# On November 2007, which of these consoles...



## Costello (Nov 14, 2006)

So what's your choice for this new console generation?

I personnally already own an Xbox 360 and am very happy with it.
I have also pre ordered a Wii.
I will not be buying a PS3 because of its price, its lack of games, and because of Sony's general policy.

Post your thoughts.


----------



## Jax (Nov 14, 2006)

Just a Wii, thanks. It's pre-ordered from Toys "R" Us.


----------



## Deleted User (Nov 14, 2006)

My vote goes to Wii. See, I don't have much time left for playing at home (that's one reason why I buy lots of portables) and I'm far away from getting a HD-TV so I won't get any of the others. 
	

	
	
		
		

		
			




Besides, I just bought a MegaDrive 2 this week. That'll keep me busy for a while.


----------



## Linkiboy (Nov 14, 2006)

360 for the online and Wii for the fun


----------



## mthrnite (Nov 14, 2006)

Money's tight, gotta wait, but will have a Wii as soon as I can.
Will have a PS3 when the PS4 comes out!


----------



## legendofphil (Nov 14, 2006)

Got a 360 getting a Wii, hopefully next week.


----------



## ShadowXP (Nov 14, 2006)

I'll be having a Wii, and I'll be having lots of fun.


----------



## Harsky (Nov 14, 2006)

Wii. But I'm a fair person. I'll give all 3 consoles a chance for them to shine. I was a major Gamecube fanboy but when the games for it started drying up, I got a PS2 for birthday and an Xbox for Christmas. Each one has it's own unique points.


----------



## shadowboy (Nov 14, 2006)

Wii and a modchipped PS2 from my friend.
Free PS2 games and zelda = win.


----------



## Hypnotoad (Nov 14, 2006)

It's all about the Wii.


----------



## science (Nov 14, 2006)

QUOTE(Costello @ Nov 14 2006 said:


> So what's your choice for this new console generation?
> 
> I personnally already own an Xbox 360 and am very happy with it.
> I have also pre ordered a Wii.
> ...


----------



## lookout (Nov 14, 2006)

QUOTE(Costello @ Nov 14 2006 said:


> So what's your choice for this new console generation?
> 
> I personnally already own an Xbox 360 and am very happy with it.
> I have also pre ordered a Wii.
> ...



same here..


----------



## tshu (Nov 14, 2006)

Nothing at all :'(.


----------



## Sc4rFac3d (Nov 14, 2006)

Wii here, if the PS3 is gonna be 400 by that time, which I highly doubt, I might think of getting one then too. But everyone knows the Wii is what's gonna make it! Just the urge to try it once makes you wanna buy the thing!


----------



## santakuroosu (Nov 14, 2006)

Probably a Wii and a PS3.
The XB360 doesn't really fit my tastes, and the PS3 keeps looking better (but I'll wait for a price drop of course).


----------



## FAST6191 (Nov 14, 2006)

November 2007 huh:

No idea what I will have but the one that I can walk down to the rental shop and purchase a game will probably be there as will any that takes my interest at this point by having loads of games I wish to play (some quotes probably belong in that sentence somewhere).
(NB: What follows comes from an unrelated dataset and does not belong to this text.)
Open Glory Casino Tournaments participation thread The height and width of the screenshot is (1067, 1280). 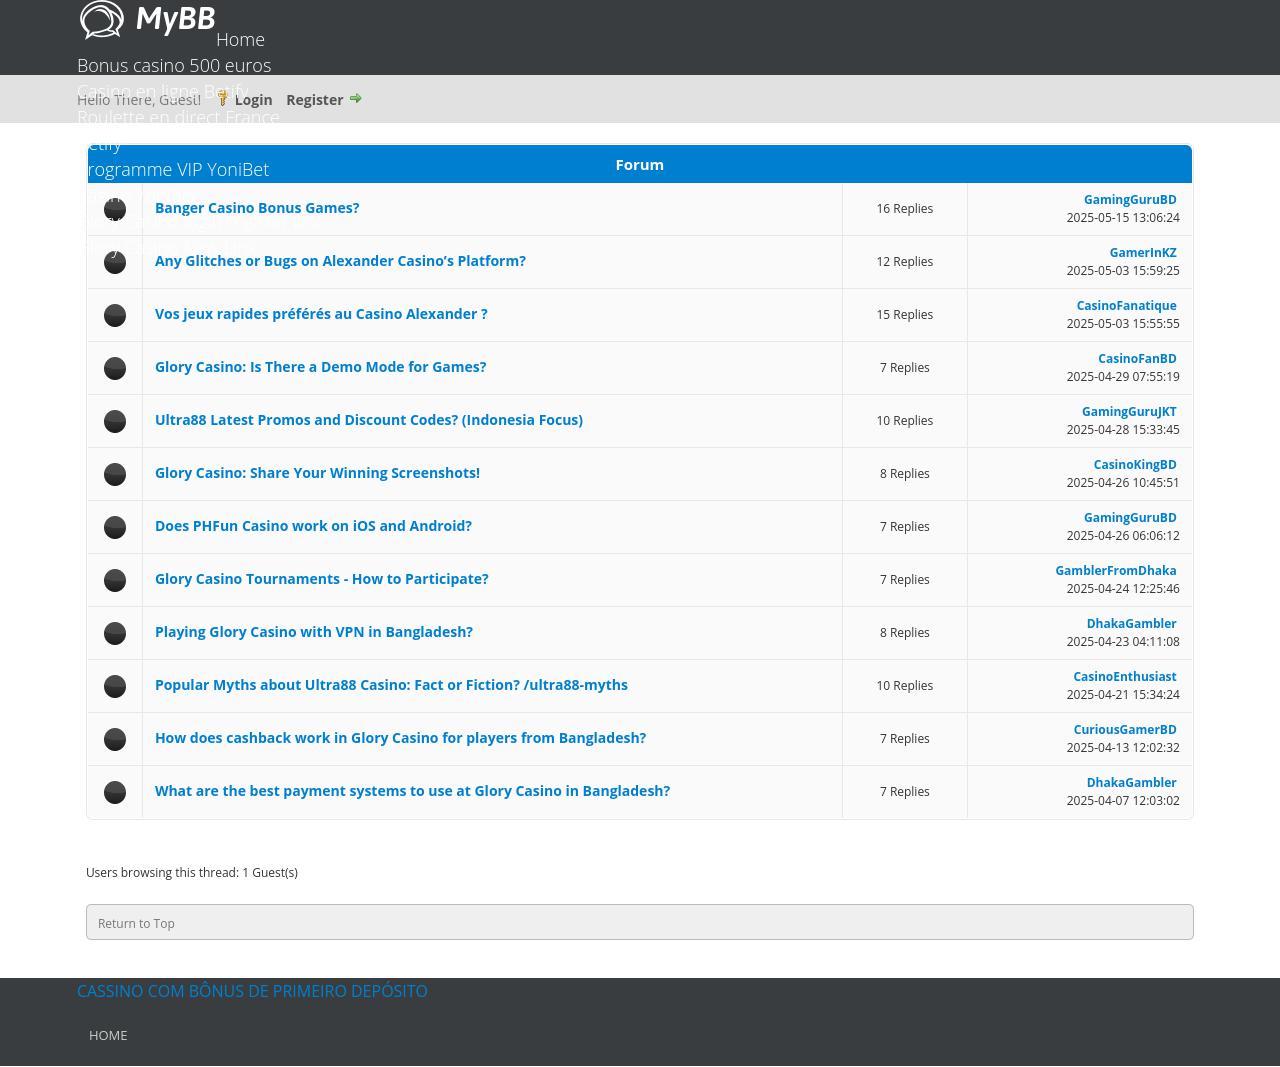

If by then I have not be got by the ninja parrot or suffered the joy that comes with being a zombie I plan on having a decent game playing PC as well.


----------



## dOoBiX (Nov 14, 2006)

QUOTE said:
			
		

> On November 2007, which of these consoles will you own?



You mean November 2006? 
	

	
	
		
		

		
		
	


	




I want a Wii, but I don't think I will get it because I already have a DS Lite.


----------



## OG LOCC NESS (Nov 14, 2006)

I am going to have an Xbox 360. I love the controller interface, and it's doing really with FPS games. The online is superb as well. Just don't really have money for it...


----------



## 754boy (Nov 14, 2006)

I have a 360 already and got my money stashed away for my Wii.


----------



## safariman72 (Nov 15, 2006)

QUOTE(mthrnite @ Nov 14 2006 said:


> Money's tight, gotta wait, but will have a Wii as soon as I can.
> Will have a PS3 when the PS4 comes out!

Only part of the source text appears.